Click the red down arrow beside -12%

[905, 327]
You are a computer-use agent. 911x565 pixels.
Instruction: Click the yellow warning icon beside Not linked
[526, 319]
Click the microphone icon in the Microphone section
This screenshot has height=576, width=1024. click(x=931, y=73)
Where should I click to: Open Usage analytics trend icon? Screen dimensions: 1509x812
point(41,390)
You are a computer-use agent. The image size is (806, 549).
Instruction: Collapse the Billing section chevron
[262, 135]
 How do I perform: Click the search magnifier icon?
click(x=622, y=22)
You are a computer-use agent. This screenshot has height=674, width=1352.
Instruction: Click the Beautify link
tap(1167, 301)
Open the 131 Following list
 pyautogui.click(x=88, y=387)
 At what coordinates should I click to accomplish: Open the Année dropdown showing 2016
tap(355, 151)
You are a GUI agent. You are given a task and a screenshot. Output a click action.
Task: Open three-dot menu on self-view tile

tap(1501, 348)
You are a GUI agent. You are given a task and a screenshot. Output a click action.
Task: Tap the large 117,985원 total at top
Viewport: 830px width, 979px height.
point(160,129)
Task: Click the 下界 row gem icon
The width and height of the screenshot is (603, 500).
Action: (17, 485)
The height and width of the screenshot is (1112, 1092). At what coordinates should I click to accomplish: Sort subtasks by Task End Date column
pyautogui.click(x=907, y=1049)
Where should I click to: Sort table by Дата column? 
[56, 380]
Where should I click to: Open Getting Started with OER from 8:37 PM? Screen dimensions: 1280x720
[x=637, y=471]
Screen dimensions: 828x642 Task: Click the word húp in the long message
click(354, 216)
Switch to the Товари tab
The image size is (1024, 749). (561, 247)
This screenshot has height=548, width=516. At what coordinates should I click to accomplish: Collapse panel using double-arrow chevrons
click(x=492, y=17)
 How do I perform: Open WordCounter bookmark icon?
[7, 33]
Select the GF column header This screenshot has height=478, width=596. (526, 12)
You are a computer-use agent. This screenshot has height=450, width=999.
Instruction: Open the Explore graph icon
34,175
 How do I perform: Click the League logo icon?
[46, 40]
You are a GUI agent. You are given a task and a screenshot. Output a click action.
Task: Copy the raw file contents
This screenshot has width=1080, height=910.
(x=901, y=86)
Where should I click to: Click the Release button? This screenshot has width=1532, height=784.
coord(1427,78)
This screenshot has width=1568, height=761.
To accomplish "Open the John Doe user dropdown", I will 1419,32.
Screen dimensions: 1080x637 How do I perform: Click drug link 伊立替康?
________________________
Problem to solve: Your answer must consist solely of the lines from the one containing "Screen dimensions: 828x642" through the last line of the entries, reproduced exactly.

Response to the exercise:
Screen dimensions: 828x642 Task: Click the word húp in the long message
click(354, 216)
Switch to the Товари tab
The image size is (1024, 749). (561, 247)
This screenshot has height=548, width=516. At what coordinates should I click to accomplish: Collapse panel using double-arrow chevrons
click(x=492, y=17)
 How do I perform: Open WordCounter bookmark icon?
[7, 33]
Select the GF column header This screenshot has height=478, width=596. (526, 12)
You are a computer-use agent. This screenshot has height=450, width=999.
Instruction: Open the Explore graph icon
34,175
 How do I perform: Click the League logo icon?
[46, 40]
You are a GUI agent. You are given a task and a screenshot. Output a click action.
Task: Copy the raw file contents
This screenshot has width=1080, height=910.
(x=901, y=86)
Where should I click to: Click the Release button? This screenshot has width=1532, height=784.
coord(1427,78)
This screenshot has width=1568, height=761.
To accomplish "Open the John Doe user dropdown", I will 1419,32.
Screen dimensions: 1080x637 How do I perform: Click drug link 伊立替康?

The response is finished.